En fin, a eso de las 10:00 de la noche, llegamos al CDP (antiguo Centro de Detención Provisional, en San Roque). Yo nunca había estado preso, y de ley que estaba asustado, pero menos que otros, y eso, en algo, me tranquilizaba. Nos hicieron entrar al primer piso en fila. Cuando pasamos por la lagartera (ahí estaban los detenidos más peligrosos) teníamos que hacernos a un lado porque, si no, nos jalaban. El segundo piso era un cuarto pequeño, con filas de literas a ambos lados, donde estábamos metidas unas 80 personas. Apenas llegamos, el caporal, un manaba grandote y gordo, nos hizo formar. “Carne fresca”, decían los demás internos. El caporal nos mandó a bañarnos. Yo me quedé al último, y solo me mojé la cabeza. Cuando apagaron las luces me acomodé en el suelo, tapado con una cobija andrajosa que me dieron. ¿Qué estoy haciendo aquí?, decía entre mí, si yo solo iba a un concierto.
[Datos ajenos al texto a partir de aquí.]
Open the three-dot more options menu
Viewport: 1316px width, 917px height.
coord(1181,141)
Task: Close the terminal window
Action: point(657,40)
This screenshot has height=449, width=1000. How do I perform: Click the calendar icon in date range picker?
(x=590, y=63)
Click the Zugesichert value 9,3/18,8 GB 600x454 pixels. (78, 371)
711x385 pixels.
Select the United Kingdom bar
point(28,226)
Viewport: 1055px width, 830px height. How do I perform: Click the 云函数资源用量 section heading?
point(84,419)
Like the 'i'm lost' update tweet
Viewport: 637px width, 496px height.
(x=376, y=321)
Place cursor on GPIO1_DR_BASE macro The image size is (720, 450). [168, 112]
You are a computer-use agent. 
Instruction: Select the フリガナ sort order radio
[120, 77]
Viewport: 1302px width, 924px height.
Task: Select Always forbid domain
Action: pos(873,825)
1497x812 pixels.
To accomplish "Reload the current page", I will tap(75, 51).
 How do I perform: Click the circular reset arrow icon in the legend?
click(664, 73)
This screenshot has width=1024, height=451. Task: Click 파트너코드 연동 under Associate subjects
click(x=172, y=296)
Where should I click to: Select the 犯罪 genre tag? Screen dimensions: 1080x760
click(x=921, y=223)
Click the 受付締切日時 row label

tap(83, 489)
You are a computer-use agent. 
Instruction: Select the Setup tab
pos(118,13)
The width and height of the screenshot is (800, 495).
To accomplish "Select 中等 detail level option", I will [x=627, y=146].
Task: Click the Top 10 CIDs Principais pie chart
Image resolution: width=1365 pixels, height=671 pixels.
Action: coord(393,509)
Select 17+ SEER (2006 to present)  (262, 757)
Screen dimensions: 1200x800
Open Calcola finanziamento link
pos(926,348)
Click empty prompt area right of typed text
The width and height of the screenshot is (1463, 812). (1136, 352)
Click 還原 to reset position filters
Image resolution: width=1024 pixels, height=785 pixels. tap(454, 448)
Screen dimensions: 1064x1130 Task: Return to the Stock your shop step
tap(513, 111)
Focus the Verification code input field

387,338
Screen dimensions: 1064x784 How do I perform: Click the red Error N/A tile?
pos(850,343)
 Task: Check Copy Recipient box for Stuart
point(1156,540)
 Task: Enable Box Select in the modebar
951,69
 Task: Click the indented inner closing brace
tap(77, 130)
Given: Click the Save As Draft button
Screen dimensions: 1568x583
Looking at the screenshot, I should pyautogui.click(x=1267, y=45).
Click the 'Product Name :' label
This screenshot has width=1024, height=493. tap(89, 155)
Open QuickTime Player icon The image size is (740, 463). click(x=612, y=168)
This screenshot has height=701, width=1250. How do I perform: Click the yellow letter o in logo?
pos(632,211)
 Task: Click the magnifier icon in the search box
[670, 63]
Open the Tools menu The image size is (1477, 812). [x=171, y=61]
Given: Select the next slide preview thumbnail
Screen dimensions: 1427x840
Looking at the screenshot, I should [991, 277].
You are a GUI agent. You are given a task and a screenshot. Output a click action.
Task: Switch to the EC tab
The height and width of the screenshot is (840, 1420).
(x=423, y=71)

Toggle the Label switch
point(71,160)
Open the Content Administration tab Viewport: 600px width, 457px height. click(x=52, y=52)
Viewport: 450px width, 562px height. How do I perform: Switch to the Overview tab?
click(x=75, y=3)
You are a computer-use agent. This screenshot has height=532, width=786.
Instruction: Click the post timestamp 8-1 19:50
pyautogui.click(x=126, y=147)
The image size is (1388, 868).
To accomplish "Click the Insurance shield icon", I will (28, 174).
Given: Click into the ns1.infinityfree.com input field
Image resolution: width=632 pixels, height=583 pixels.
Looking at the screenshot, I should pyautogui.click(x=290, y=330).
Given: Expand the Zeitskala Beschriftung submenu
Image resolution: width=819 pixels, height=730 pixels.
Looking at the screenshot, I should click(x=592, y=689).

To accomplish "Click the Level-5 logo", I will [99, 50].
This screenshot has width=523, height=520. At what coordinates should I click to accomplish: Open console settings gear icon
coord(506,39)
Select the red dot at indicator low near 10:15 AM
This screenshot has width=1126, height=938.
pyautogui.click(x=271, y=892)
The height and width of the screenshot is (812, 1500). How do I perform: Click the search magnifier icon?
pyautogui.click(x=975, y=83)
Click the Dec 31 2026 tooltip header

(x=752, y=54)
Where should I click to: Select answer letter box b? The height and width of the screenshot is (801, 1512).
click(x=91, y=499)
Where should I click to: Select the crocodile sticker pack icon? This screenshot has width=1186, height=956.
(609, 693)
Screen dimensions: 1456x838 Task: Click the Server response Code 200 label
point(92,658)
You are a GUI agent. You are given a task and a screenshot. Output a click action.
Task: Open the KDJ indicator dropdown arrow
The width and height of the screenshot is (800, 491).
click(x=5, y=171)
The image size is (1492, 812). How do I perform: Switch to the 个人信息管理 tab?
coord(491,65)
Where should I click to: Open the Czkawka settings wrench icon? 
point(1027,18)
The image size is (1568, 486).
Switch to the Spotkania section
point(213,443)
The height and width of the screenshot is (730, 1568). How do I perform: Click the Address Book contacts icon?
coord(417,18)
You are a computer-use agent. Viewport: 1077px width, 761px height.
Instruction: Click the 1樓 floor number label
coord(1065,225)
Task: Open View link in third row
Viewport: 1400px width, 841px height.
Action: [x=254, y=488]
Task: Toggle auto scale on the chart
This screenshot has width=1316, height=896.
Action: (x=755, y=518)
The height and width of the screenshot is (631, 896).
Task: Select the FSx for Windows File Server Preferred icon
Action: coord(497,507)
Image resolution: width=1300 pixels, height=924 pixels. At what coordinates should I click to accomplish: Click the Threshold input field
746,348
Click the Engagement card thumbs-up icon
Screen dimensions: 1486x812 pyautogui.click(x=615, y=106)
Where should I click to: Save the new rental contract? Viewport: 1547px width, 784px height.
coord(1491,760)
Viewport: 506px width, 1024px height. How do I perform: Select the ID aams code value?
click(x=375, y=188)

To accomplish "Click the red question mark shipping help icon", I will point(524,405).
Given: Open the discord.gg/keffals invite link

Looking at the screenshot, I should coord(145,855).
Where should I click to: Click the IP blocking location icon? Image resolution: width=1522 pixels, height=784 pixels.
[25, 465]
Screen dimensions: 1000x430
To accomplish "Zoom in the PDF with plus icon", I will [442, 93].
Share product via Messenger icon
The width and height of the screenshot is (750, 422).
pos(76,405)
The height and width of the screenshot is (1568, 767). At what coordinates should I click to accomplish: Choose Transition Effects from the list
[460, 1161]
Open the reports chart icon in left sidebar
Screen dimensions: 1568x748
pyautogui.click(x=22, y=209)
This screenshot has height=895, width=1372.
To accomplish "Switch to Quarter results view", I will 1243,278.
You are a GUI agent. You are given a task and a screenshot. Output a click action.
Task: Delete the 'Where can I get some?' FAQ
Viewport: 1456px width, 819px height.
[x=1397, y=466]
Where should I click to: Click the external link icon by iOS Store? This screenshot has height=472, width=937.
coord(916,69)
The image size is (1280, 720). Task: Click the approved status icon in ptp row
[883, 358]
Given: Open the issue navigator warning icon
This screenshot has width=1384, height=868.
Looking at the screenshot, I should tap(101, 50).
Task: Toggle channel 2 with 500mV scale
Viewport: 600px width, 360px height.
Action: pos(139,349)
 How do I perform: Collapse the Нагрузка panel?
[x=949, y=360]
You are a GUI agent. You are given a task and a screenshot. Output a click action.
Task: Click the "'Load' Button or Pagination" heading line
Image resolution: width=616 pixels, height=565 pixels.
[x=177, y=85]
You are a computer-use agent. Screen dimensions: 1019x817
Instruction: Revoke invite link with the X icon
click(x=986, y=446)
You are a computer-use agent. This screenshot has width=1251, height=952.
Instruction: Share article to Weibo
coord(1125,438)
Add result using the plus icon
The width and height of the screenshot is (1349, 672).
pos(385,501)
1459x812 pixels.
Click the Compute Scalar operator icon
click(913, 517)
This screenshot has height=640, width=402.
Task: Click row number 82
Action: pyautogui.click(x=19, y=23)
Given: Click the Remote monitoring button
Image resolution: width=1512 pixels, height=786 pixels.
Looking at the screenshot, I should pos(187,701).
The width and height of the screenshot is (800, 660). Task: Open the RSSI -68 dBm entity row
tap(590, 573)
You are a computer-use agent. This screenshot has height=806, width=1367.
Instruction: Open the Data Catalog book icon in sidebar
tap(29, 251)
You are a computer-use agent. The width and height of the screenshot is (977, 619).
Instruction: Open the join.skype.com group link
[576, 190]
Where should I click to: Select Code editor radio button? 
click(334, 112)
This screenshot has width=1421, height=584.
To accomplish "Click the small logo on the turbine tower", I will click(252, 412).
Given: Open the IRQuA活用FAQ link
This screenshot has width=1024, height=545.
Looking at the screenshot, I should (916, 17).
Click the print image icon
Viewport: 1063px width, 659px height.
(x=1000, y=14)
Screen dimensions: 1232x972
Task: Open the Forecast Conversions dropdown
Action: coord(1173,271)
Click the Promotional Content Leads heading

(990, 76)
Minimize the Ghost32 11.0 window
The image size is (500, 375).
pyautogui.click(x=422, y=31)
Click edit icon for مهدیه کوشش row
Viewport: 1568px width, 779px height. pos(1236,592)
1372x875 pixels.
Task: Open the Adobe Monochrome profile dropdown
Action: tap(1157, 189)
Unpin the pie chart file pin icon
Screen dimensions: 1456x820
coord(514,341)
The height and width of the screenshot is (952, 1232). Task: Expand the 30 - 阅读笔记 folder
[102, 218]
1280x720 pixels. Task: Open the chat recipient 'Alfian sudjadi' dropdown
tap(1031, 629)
Al siguiente día llegó temprano un cabo y empezó a nombrar a los que habíamos llegado la noche anterior. Salieron todos menos otro man y yo, porque el resto sí había llamado a su casa. Abajo había un teléfono de esos que funcionaban con tarjeta. En eso se acercó un colombiano que parecía buena onda y me ofreció ayuda. Yo acepté desconfiado su tarjeta, pero apenas acabe de hablar, me dijo —sabiendo que no tenía plata—: me debes diez dólares. Y ahora, cómo me pagas. Y a cada rato pasaba, afilando una cuchara de metal con una lija. Me quedaba viendo a los ojos para amedrentarme, pero no me tocaba: ¡Me pagas!, decía. ¡Me pagas!
Cerca de la noche, vino otro policía y me llevó a otra celda. Mi madre no logró sacarme ese día, porque las dependencias policiales no atienden el sábado por la tarde, pero consiguió por medio de algún conocido que me trasladaran a una celda para recomendados: una especie de cárcel VIP, adonde iban políticos y personas influyentes. Ahí dicen que está un artista loco, me contó mi madre por teléfono, aunque en ese momento yo no entendía nada. Cuando llegamos vi a un señor gordo y chiquito, que hablaba de su mujer, una cama desocupada para mí y otra, al fondo, con un bulto largo y totalmente tapado con una sábana: parecía un muerto. Al lado estaba un argentino, con cara de cabreado.
—Y el que está ahí, ¿quién es? —pregunté.
—Ah, es Charly —contestó desganado, y yo casi me cago.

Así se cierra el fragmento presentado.